Mathias meets Elon: Die "Welt" zeigt am Nachmittag des 7. Mai um 15:15 Uhr ein Gespräch von Springer-CEO Mathias Döpfner mit Tesla-Boss und Twitter-Käufer Elon Musk. Es wurde Anfang März im Tesla-Werk in Fremont in den USA aufgezeichnet. Döpfner und Musk sprechen u.a. über nachhaltige Energiewirtschaft, wozu Musk sagt: "Es ist völliger Irrsinn, Kernkraftwerke abzuschalten". Künstliche Intelligenz und Robotik sowie Corona sind ebenfalls Themen.

Die Sendung ist nach Ausstrahlung auch in der Mediathek und via TV-App verfügbar. Nach dem Interview bringt "Welt" die Dokumentation "Space X – Projekt Marsrakete", die sich mit Musks Weltraumfahr-Plänen beschäftigt.
presseportal.de

Basta: Herbert Diess liebäugelt mit VW-Umbenennung.

Herberts Visionen: VW-Chef Herbert Diess liebäugelt laut "Manager Magazin" mit einer Umbenennung des Autokonzerns. Ihm schwebe eine "Meta"-Morphose à la Marc Zuckerberg vor, um das "Potential des Unternehmens voll zur Geltung zu bringen". "Voltswagen" ist schon mal raus aus dem Rennen, die US-Börsenaufsicht dürfte nach dem Motto "Stay tuned" reagieren.
manager-magazin.de (Paid), turi2.de (Background)

VW baut die Unternehmenskommunikation um.

VW dreht in der Unternehmenskommunikation am Personalkarussell: PKW-Chefsprecher Robin Aschhoff (Foto) wechselt im Sommer für den Konzern nach China, wo er sich um die internationale Medienarbeit kümmern soll. Sein Nachfolger wird Jens Katemann, bisher Chefkommunikator von Skoda. Katemanns Posten geht wiederum an Ariane Kilian, die aktuell die Kommunikation des VW-Geschäfts mit Komponenten leitet.
businessinsider.de (Paid)

Uber startet Abo-Service “Uber One” in Berlin.
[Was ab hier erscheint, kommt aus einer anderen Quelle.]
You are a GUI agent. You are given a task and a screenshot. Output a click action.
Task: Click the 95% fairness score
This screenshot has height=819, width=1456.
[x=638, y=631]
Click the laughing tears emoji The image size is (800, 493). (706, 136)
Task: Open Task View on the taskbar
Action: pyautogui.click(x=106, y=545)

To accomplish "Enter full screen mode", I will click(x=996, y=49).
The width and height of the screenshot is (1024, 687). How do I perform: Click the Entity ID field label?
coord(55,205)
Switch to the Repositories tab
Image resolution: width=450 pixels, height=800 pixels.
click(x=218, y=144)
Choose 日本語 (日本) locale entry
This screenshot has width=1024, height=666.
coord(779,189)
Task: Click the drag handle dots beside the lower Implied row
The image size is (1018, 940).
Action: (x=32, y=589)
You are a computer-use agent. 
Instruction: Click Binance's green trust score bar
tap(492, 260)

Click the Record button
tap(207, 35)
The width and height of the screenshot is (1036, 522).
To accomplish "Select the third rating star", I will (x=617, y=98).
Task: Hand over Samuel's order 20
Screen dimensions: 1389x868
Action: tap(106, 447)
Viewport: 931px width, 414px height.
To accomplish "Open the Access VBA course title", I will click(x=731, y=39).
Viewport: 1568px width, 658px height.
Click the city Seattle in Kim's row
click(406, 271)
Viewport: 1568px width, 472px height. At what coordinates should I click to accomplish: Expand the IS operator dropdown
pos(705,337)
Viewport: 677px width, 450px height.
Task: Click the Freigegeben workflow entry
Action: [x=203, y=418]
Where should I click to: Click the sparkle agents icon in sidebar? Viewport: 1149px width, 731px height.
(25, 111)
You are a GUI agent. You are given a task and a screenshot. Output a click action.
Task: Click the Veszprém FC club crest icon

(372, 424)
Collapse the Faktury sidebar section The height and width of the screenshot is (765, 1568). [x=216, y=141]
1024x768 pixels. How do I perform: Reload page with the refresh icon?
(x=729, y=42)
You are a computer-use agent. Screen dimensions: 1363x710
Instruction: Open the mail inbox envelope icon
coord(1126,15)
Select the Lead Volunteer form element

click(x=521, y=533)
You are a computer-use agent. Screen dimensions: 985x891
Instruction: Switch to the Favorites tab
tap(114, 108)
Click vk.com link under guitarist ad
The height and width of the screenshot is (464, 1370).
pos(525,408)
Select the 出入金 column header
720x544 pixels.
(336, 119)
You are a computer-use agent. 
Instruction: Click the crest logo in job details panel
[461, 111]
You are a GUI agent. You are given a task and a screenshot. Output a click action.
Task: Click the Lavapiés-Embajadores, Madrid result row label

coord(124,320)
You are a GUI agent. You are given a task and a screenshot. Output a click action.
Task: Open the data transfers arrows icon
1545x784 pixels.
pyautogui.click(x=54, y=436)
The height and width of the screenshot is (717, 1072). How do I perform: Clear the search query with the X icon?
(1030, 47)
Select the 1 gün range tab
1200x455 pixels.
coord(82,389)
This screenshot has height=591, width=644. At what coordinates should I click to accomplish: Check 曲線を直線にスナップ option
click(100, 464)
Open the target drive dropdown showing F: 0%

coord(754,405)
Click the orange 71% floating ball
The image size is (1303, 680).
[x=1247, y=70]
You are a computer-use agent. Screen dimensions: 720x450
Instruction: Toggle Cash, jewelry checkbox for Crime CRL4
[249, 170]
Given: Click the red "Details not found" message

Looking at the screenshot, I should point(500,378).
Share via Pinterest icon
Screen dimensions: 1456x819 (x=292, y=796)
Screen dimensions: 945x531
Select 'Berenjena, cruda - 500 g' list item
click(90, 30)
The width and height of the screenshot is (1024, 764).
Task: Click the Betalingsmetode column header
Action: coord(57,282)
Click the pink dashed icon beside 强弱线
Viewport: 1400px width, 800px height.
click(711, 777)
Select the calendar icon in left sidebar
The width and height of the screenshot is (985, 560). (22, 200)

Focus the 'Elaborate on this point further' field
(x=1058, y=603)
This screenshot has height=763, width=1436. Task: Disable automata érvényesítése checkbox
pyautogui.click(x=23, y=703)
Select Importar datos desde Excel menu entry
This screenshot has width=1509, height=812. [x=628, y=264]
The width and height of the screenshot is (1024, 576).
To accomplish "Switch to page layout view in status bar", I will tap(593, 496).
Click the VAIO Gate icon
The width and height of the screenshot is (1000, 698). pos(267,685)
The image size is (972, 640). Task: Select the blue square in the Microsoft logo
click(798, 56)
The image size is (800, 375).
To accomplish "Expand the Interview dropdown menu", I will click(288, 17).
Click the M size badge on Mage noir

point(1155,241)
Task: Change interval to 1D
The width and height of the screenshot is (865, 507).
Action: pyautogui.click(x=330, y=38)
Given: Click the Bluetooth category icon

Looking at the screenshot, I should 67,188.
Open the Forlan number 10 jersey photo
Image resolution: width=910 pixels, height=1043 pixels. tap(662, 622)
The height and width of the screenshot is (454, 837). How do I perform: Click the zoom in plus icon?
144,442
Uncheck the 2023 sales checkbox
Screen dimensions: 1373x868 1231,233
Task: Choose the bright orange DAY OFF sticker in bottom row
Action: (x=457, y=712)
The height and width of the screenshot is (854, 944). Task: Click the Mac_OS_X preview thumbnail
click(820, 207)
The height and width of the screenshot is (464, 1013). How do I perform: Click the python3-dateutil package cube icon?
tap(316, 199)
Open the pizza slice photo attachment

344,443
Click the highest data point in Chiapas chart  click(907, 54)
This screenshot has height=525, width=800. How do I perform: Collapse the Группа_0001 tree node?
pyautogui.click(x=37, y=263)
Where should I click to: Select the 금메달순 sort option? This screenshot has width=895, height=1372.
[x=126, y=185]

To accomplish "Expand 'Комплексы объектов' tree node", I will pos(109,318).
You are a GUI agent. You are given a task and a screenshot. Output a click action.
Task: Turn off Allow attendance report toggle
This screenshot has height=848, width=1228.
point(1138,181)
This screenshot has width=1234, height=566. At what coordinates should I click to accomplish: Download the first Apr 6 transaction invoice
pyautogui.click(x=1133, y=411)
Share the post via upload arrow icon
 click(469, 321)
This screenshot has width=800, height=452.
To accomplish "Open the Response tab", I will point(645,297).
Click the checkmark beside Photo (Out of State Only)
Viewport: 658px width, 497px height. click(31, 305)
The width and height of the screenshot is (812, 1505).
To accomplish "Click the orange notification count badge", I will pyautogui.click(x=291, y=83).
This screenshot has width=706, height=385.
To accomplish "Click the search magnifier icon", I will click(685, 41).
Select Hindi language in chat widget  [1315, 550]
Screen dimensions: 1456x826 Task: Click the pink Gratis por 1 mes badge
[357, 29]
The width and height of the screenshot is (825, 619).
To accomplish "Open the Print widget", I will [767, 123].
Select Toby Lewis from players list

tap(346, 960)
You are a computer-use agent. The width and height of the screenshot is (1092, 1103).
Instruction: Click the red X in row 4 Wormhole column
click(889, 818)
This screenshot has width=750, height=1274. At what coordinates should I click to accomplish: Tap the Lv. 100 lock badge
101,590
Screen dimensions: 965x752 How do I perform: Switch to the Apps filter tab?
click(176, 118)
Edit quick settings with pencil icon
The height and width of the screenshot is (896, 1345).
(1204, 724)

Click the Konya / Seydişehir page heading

Uber startet in Berlin den Abo-Service "Uber One". Das Angebot kostet circa fünf Euro pro Monat, für Abonnentinnen entfallen dadurch die Liefergebühren bei "Uber Eats". Zusätzlich gibt es fünf Prozent Rabatt bei einer Essensbestellung ab zehn Euro, bei gebuchten Fahrten beträgt der Preisnachlass zehn Prozent. Das Modell soll schrittweise in ganz Deutschland ausgerollt werden.
businessinsider.de

Unilever will keine Werbung mehr an Kinder unter 16 Jahren richten.

Unumworben: Unilever will keine Werbung mehr an Kinder und Jugendliche unter 16 Jahren richten, teilt der Konzern mit. Zudem sollen keine Influencerinnen mehr eingesetzt werden, die vor allem diese Zielgruppe bedienen oder selbst unter 16 Jahre alt sind. 2020 hatte Unilever bereits seine Werbung für Kinder unter 13 Jahren eingestellt.
markenartikel-magazin.de, meedia.de

Debatte: Tesla hat ein Problem mit kritischen Journalistinnen.

Nörgel-Factory: Tesla hat ein Problem mit kritischen Journalistinnen, bemängelt Harald Stocker in einem DJV-Kommentar. Er sei bereits vor 13 Jahren nach einem TV-Dreh von Musks Unternehmen gerüffelt worden, seitdem sei die Situation "eher schlimmer" geworden. Teslas Zeichen, zur Eröffnungsfeier in Grünheide nur ausgewählte Medien einzuladen, sei unangemessen: Ein von Steuergeldern finanziertes Unternehmen habe sich "an die demokratischen Spielregeln zu halten".